In [1]:
%matplotlib inline
import api
import helpers
import evaluation
import implementations
import split

import numpy as np
import pandas as pd
import matplotlib.pyplot as plt
%load_ext autoreload
%autoreload 2

# Models comparison

Let's compare 6 differents models to have a basic score allowing to compare them.

In [8]:
# load train set

# scaled between -1 (background) and 1 (Higgs)
y, x, _ = helpers.load_csv_data('data/train.csv', sub_sample = True, background_value = -1)

# scaled between 0 (background) and 1 (Higgs)
# used in logistic regression
y_rescaled, x_rescaled, _ = helpers.load_csv_data('data/train.csv', sub_sample = True, background_value = 0)
x_rescaled,_ , _ = helpers.standardize(x_rescaled)

In [7]:
x.min(0)

array([ -9.99000000e+02,   1.10000000e-02,   9.46300000e+00,
         0.00000000e+00,  -9.99000000e+02,  -9.99000000e+02,
        -9.99000000e+02,   2.56000000e-01,   0.00000000e+00,
         4.62270000e+01,   1.36000000e-01,  -1.41400000e+00,
        -9.99000000e+02,   2.00010000e+01,  -2.46800000e+00,
        -3.14100000e+00,   2.60050000e+01,  -2.48200000e+00,
        -3.14100000e+00,   5.37000000e-01,  -3.13900000e+00,
         2.44160000e+01,   0.00000000e+00,  -9.99000000e+02,
        -9.99000000e+02,  -9.99000000e+02,  -9.99000000e+02,
        -9.99000000e+02,  -9.99000000e+02,   0.00000000e+00])

In [3]:

def choose_best(cv, best):
    if cv[2] < best[2]:
        return cv
    else:
        return best
    
    
def cross_validate_parameters(y, x, function_name, method_name,cut=0.5, gammas=None, lambdas=None, *args, **kwargs):
    best = 0,0, float('inf'), 0
    
    if (lambdas is None) and (gammas is not None):
        for i in gammas:
            cv = api.train(y, x, poly=0, split_method=None, replace=None, cv=True, cut=cut, \
                           model_func=method_name, gamma = i, *args)
            best = choose_best(cv, best)
            
    elif (gammas is None) and (lambdas is not None):
        for i in lambdas:
            cv = api.train(y, x, poly=0, split_method=None, replace=None, cv=True, cut=cut, \
                           model_func=method_name, lambda_ = i, *args)
            best = choose_best(cv, best)
            
    elif (gammas is not None) and (lambdas is not None):
        for i in gammas:
            for j in lambdas:
                cv = api.train(y, x, poly=0, split_method=None, replace=None, cv=True, cut=cut, \
                               model_func=method_name, gamma = i, lambda_ = j, *args)
                best = choose_best(cv, best)
                
    else:
        best = api.train(y, x, poly=0, split_method=None, replace=None, cv=True, cut=cut, \
                               model_func=method_name, *args)
        
    print("-------------------------")
    print(function_name)
    print("te_loss = %.4f" % best[2])
    print("accuracy = %.4f" % best[3])

    return best

# range parameter
gammas = np.linspace(start=0.00001, stop=1, num=10)
lambdas = np.logspace(start=-8, stop=0, num=10)
max_iters = 10000


# least squares
cross_validate_parameters(y, x, 'Least Square', implementations.least_squares)

# least squares GD
cross_validate_parameters(y, x,'Least squares GD',  implementations.least_squares_GD, \
                                              gammas = gammas, max_iters = max_iters)
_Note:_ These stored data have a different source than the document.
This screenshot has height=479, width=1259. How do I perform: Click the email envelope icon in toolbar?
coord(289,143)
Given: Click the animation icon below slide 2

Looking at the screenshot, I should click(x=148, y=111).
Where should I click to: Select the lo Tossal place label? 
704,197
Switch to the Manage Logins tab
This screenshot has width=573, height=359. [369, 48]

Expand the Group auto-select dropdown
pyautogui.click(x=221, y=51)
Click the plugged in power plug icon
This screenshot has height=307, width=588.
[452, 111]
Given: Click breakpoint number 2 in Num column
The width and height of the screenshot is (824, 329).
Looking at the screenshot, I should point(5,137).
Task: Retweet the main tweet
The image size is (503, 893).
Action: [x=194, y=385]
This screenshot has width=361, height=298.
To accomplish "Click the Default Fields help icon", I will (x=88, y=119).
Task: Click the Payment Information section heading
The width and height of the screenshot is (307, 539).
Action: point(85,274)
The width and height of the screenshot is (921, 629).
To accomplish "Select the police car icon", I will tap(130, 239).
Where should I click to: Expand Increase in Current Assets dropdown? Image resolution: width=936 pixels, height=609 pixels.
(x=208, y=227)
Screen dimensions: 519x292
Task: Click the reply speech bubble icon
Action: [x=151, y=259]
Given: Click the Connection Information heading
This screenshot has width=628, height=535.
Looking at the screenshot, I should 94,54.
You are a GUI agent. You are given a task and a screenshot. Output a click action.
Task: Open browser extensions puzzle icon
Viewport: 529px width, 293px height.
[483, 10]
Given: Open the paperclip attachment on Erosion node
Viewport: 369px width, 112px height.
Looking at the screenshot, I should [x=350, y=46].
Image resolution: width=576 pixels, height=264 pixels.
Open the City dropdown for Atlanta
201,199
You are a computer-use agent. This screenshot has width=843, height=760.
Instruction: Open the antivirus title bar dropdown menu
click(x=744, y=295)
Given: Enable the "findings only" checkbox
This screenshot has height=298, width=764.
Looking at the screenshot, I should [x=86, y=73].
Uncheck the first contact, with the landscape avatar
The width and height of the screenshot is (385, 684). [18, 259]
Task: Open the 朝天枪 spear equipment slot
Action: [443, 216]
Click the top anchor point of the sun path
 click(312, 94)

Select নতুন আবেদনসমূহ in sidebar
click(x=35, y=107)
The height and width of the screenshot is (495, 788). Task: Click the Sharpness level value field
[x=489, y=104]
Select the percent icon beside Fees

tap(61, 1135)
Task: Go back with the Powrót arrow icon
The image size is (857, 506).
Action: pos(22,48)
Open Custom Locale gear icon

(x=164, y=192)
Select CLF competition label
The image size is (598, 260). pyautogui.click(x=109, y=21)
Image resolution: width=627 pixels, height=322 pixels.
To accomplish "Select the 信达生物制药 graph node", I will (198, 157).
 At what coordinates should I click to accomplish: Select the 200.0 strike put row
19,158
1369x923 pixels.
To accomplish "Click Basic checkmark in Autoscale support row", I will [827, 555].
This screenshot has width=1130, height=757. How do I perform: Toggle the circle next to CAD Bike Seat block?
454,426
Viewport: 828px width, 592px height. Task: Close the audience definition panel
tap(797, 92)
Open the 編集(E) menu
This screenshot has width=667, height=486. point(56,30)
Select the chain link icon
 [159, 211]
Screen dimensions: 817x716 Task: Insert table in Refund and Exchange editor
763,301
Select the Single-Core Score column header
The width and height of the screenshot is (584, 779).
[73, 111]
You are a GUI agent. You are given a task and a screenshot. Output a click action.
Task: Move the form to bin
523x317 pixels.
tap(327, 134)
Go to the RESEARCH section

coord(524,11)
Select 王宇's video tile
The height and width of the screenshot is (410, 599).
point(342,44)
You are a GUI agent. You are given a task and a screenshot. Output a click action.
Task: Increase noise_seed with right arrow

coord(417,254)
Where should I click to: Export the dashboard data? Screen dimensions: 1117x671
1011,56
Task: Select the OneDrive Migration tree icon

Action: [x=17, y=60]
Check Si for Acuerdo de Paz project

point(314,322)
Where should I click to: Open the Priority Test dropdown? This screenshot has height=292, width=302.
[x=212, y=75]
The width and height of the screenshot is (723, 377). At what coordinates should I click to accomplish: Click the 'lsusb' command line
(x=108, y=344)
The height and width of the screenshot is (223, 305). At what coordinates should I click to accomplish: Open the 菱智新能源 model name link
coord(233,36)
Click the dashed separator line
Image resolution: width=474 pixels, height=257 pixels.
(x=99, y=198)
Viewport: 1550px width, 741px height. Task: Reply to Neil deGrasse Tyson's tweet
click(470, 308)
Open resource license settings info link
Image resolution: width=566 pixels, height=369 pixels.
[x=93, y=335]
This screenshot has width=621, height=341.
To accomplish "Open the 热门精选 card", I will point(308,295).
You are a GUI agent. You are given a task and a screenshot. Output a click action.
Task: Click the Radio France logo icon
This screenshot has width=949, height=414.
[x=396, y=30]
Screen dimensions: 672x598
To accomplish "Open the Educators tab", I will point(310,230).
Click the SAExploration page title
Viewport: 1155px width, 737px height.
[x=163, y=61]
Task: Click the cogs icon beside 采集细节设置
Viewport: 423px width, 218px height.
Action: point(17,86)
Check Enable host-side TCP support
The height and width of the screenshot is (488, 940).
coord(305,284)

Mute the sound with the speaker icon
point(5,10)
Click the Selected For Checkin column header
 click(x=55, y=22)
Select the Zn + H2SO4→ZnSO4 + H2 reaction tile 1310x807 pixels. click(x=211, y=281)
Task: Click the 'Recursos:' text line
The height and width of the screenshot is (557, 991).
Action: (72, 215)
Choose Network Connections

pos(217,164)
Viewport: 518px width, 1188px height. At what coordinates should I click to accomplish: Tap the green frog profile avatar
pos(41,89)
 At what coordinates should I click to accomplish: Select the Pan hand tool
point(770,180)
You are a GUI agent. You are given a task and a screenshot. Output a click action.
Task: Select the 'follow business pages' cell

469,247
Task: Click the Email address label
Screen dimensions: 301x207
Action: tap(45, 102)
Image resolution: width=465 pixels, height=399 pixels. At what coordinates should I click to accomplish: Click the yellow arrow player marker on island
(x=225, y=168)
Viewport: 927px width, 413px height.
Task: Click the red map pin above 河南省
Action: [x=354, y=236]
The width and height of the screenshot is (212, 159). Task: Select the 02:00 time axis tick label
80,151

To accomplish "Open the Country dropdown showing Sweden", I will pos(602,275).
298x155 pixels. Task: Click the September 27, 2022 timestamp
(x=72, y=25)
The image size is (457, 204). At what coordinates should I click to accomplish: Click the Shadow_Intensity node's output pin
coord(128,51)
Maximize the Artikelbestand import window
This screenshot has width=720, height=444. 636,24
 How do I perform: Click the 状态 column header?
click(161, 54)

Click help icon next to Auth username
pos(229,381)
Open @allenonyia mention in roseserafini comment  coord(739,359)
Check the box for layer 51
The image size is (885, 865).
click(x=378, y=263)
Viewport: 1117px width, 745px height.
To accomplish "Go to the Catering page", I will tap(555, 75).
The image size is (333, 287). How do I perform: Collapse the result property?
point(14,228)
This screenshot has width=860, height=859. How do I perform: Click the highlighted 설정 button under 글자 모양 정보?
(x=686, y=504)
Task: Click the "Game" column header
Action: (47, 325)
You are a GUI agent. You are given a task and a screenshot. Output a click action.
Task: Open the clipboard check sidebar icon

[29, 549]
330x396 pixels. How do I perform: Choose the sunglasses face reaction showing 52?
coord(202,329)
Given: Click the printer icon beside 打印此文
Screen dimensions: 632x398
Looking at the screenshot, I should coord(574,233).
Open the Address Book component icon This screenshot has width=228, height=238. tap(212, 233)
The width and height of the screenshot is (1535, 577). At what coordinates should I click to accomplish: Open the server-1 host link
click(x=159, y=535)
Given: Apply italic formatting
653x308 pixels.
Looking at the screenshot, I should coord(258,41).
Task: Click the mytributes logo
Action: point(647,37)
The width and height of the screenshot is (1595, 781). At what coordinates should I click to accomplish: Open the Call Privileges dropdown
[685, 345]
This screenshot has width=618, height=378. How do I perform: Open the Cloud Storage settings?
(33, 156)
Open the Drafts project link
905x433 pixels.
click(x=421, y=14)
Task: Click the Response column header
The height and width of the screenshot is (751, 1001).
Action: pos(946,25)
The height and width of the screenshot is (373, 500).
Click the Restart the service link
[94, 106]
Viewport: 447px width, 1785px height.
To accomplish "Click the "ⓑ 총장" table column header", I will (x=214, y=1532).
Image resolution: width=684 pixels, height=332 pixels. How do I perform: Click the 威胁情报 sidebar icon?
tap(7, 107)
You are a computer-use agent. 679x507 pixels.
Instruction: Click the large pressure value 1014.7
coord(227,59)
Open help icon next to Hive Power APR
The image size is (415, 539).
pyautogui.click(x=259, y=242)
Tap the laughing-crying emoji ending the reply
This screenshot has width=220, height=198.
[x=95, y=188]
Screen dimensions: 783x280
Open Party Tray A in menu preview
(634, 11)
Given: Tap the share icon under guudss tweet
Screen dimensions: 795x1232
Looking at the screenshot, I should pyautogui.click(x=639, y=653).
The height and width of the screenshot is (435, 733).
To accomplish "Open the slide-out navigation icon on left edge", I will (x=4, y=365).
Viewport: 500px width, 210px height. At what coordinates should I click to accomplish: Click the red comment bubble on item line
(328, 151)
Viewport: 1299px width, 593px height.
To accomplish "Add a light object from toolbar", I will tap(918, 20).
# least squares Stochastic GD
cross_validate_parameters(y, x,'Least squares SGD', implementations.least_squares_SGD, \
                                               gammas = gammas, max_iters = max_iters)

# RR
cross_validate_parameters(y, x, 'Ridge Regression', implementations.ridge_regression, lambdas = lambdas)


# LR
cross_validate_parameters(y_rescaled, x_rescaled,'Logistic Regression', implementations.logistic_regression, \
                                                cut = 0.5, gammas = gammas, max_iters = max_iters)

# RLR
cross_validate_parameters(y_rescaled, x_rescaled, 'Regularized Logistic Regression', \
                        implementations.reg_logistic_regression, cut = 0.5, gammas = gammas, \
                        lambdas = lambdas, max_iters = max_iters)



-------------------------
Least Square
te_loss = 0.8122
accuracy = 0.6978
-------------------------
Least squares GD
te_loss = 0.8292
accuracy = 0.6894
-------------------------
Least squares SGD
te_loss = 4.3905
accuracy = 0.3286
-------------------------
Ridge Regression
te_loss = 0.8181
accuracy = 0.6966


AttributeError: 'tuple' object has no attribute 'min'

In [None]:
# test all the models

# least square
cv_least_squares = api.train(y, x, poly=0, split_method=None, replace=None, cv=True, cut=0., \
              model_func=implementations.least_squares)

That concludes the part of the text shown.